Solving (vs. Fixing) Bugs - haldean
http://www.runswift.ly/solving-bugs.html

======
csense
Git (or any other modern VCS with near-instantaneous creation of private
branches) is a great tool for turning the "quick fix" type of coder into the
"solution" type of coder.

Here's my typical bugfix workflow with Git:

1\. Observe the problem.

2\. Add hacks to the code in a new private branch to print stuff out or other
intrusive debugging stuff. Make commits every time you're ready to run the
program, regardless of whether the code is in a state that will be usable.
(It's a short-lived private branch, so things can be as messy as you want.)

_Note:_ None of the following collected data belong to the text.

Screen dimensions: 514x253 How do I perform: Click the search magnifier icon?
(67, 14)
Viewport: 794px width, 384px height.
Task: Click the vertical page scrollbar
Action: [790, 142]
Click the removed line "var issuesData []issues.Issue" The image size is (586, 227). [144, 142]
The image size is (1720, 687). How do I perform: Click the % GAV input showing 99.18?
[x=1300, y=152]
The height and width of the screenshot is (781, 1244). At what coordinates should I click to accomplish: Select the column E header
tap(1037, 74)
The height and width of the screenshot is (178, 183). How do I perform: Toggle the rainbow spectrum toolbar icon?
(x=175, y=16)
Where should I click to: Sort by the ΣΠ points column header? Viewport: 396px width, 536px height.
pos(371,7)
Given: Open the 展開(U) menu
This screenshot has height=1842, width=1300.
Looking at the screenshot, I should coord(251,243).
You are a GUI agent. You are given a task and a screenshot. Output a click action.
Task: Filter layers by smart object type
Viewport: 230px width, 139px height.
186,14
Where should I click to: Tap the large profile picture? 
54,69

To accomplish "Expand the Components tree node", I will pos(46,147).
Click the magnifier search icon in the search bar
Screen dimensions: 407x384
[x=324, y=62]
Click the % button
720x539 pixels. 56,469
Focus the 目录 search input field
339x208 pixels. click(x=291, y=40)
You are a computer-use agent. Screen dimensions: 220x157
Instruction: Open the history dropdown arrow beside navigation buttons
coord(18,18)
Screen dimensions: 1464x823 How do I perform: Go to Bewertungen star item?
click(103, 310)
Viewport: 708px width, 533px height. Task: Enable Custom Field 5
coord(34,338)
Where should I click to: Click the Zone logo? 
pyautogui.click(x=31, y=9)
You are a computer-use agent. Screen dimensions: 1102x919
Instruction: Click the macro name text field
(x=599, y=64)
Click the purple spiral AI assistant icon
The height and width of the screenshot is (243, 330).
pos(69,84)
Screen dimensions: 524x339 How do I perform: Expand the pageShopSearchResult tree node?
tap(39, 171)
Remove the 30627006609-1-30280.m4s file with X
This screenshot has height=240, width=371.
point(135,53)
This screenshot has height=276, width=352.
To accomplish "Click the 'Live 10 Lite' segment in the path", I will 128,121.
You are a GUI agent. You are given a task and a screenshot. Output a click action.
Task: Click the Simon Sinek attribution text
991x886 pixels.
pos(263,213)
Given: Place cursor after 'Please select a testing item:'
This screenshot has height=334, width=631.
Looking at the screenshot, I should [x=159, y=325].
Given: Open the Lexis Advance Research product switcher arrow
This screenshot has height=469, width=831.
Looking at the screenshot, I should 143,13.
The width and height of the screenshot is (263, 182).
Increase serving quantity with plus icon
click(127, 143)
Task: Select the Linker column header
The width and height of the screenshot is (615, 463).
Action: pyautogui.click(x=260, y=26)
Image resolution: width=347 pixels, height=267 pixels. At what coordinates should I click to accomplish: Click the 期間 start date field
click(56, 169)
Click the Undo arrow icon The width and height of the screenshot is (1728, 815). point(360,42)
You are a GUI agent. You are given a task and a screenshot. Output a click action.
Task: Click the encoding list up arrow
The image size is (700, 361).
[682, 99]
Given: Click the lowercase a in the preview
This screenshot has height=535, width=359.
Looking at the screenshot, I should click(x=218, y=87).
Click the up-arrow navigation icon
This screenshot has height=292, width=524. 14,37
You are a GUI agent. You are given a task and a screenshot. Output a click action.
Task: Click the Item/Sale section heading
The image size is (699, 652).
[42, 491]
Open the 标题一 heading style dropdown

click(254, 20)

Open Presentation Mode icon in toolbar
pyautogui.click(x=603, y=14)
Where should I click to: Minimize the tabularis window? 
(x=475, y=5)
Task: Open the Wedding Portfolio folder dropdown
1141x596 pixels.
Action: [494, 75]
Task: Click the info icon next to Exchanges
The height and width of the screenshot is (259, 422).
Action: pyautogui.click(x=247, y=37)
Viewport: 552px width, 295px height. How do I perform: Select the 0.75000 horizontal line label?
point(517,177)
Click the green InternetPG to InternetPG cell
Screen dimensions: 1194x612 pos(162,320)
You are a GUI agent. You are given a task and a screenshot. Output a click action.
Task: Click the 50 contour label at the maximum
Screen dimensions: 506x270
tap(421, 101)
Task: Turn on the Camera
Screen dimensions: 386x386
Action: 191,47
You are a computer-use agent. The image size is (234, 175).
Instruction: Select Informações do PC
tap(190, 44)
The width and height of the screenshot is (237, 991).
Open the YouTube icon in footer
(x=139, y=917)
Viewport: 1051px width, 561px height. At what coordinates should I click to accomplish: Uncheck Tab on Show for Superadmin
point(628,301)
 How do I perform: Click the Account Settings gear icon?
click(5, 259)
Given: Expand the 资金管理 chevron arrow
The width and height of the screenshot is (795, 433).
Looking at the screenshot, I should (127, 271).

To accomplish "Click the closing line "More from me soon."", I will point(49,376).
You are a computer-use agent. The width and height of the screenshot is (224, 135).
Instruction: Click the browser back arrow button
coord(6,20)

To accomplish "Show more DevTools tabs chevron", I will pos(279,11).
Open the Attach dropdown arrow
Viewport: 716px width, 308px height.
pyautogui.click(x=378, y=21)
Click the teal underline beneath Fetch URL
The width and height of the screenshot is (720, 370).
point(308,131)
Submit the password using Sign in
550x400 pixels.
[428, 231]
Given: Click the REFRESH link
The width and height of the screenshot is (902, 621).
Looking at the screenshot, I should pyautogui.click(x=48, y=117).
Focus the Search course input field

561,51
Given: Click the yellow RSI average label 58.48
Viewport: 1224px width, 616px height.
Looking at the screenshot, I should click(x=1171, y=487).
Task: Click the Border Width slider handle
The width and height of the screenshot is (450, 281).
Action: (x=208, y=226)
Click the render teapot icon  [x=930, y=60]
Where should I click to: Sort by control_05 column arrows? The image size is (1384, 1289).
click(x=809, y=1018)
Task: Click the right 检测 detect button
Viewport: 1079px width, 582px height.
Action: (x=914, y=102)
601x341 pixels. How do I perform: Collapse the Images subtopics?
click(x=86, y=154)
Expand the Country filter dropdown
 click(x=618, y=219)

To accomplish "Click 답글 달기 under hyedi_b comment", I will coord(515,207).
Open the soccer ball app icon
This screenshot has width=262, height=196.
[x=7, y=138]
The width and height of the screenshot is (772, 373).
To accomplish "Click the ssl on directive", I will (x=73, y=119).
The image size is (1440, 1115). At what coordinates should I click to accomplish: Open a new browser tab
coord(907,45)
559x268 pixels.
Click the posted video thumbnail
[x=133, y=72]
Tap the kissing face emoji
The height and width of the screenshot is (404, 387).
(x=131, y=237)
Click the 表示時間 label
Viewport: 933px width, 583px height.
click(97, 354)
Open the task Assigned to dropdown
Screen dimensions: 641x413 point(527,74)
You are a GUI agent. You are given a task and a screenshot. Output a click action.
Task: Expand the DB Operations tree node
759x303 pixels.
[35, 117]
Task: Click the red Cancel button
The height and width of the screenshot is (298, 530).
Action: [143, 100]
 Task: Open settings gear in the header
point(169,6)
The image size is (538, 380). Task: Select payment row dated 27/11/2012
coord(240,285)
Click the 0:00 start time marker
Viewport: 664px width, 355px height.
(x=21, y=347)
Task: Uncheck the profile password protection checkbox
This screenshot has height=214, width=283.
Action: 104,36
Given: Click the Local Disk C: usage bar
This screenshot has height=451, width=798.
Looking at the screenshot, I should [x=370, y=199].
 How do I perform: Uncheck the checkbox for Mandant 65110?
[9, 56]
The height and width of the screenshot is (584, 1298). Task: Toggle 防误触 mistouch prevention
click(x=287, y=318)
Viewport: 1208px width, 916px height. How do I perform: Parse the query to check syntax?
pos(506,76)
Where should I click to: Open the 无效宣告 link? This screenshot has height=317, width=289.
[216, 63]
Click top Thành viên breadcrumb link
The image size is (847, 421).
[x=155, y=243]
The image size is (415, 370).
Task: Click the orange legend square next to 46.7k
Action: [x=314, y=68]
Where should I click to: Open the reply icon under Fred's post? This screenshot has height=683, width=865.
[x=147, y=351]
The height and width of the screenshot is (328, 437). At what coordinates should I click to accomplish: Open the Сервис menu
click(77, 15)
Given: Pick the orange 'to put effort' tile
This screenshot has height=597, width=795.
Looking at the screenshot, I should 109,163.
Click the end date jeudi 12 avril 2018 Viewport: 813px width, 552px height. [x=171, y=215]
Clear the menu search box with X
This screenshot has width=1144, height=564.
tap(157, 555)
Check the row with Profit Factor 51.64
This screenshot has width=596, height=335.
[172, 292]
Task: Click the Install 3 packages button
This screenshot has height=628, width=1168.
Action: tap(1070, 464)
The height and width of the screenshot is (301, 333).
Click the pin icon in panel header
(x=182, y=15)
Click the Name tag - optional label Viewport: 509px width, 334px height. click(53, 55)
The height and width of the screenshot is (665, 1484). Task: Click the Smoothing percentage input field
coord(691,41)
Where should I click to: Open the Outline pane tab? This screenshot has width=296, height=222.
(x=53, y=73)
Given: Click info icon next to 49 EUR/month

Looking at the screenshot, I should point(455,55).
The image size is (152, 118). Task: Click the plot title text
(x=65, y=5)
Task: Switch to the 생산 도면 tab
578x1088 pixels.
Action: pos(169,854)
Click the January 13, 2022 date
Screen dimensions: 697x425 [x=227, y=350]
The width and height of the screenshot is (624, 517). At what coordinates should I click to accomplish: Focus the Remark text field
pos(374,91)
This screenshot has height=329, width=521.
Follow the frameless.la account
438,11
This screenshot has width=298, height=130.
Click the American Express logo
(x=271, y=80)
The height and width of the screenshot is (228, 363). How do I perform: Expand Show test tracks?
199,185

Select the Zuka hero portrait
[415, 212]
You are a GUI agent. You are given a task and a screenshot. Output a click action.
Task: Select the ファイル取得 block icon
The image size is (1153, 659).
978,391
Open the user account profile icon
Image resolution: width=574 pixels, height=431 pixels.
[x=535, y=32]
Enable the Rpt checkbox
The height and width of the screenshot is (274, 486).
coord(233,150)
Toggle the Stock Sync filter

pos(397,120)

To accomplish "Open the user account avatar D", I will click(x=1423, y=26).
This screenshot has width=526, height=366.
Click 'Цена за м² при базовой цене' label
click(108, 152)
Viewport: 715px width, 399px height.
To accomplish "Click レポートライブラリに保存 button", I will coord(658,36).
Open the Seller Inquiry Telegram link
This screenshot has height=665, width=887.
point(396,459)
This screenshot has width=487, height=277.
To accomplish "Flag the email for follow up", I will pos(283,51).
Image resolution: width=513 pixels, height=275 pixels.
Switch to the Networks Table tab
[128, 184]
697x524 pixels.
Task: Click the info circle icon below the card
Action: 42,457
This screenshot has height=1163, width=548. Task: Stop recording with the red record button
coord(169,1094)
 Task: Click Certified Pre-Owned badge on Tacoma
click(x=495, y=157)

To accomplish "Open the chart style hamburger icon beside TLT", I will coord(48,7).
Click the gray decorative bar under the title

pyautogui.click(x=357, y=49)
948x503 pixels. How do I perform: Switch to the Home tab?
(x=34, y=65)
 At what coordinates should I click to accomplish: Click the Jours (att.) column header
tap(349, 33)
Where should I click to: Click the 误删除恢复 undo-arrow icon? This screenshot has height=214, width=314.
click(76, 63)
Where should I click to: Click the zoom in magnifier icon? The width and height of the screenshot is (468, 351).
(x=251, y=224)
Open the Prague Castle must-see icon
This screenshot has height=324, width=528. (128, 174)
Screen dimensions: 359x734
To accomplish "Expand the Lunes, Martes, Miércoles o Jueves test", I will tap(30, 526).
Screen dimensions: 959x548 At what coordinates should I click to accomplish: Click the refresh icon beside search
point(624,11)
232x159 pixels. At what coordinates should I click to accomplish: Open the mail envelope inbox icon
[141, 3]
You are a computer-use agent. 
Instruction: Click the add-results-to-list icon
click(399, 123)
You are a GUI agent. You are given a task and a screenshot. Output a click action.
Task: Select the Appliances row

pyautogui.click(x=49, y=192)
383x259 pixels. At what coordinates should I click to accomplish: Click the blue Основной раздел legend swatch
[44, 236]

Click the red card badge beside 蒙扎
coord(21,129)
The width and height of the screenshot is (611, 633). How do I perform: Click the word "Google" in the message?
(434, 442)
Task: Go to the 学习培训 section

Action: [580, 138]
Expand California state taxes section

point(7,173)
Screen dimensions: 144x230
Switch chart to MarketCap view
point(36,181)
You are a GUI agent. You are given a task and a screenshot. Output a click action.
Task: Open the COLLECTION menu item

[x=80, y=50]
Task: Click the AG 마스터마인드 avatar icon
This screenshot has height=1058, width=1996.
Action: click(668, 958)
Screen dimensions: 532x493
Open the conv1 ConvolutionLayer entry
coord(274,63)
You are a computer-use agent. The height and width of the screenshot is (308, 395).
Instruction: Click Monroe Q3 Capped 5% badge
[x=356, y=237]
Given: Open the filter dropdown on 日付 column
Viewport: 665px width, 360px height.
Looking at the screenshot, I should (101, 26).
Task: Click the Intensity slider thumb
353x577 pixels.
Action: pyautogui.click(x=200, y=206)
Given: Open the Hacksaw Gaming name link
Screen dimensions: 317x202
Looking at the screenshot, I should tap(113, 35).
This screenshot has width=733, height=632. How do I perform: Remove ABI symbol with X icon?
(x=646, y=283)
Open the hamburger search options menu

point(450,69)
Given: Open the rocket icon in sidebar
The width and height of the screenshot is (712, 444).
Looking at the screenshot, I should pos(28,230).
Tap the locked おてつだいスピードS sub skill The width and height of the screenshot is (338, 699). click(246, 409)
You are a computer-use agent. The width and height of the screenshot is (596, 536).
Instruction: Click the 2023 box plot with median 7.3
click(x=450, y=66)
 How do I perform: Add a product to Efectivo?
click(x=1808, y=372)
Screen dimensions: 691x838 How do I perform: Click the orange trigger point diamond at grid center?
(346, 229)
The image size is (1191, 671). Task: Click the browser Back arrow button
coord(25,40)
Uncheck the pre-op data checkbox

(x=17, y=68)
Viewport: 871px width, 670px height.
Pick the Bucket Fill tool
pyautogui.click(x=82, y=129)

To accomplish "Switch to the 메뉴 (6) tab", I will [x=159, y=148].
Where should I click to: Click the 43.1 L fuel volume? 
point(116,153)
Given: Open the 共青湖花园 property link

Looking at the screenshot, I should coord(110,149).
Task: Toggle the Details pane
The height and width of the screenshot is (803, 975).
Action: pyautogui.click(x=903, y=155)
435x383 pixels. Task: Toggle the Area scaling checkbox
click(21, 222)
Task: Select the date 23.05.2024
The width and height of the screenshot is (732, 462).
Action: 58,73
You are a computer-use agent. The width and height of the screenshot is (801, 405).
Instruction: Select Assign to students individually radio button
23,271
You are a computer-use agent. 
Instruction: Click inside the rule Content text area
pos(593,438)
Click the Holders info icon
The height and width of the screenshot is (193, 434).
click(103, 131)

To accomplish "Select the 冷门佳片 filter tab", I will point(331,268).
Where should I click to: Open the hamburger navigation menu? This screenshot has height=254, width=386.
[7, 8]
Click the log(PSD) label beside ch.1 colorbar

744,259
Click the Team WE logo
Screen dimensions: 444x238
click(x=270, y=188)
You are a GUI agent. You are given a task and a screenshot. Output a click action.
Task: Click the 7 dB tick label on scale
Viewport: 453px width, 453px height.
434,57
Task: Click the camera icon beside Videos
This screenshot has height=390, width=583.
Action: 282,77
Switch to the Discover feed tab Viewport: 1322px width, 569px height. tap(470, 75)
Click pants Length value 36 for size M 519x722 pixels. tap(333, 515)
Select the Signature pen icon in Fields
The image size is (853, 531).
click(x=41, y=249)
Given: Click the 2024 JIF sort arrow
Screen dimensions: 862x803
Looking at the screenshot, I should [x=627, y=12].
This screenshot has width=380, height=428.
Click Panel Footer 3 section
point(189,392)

3\. Once you've found and fixed the bug, you can run the fix from the private
branch to make sure all your debugging code is saying the right things.

4\. Selectively apply commits or individual hunks from the private branch to
the main branch.

The point is: You may have to make quick and "dirty" patches to the code just
to understand what's going on, or to get your solution completely working. Git
allows you to do easily do that, then time-machine back and turn the temporary
"dirty" patches into "clean" patches for inclusion in mainline, after which
you throw away the "dirty" patches. (If you discover you accidentally threw
out something you wanted with the dirty patches, git's reflog will have your
back as long as you remember before they become eligible for git's garbage
collection in a week or so.)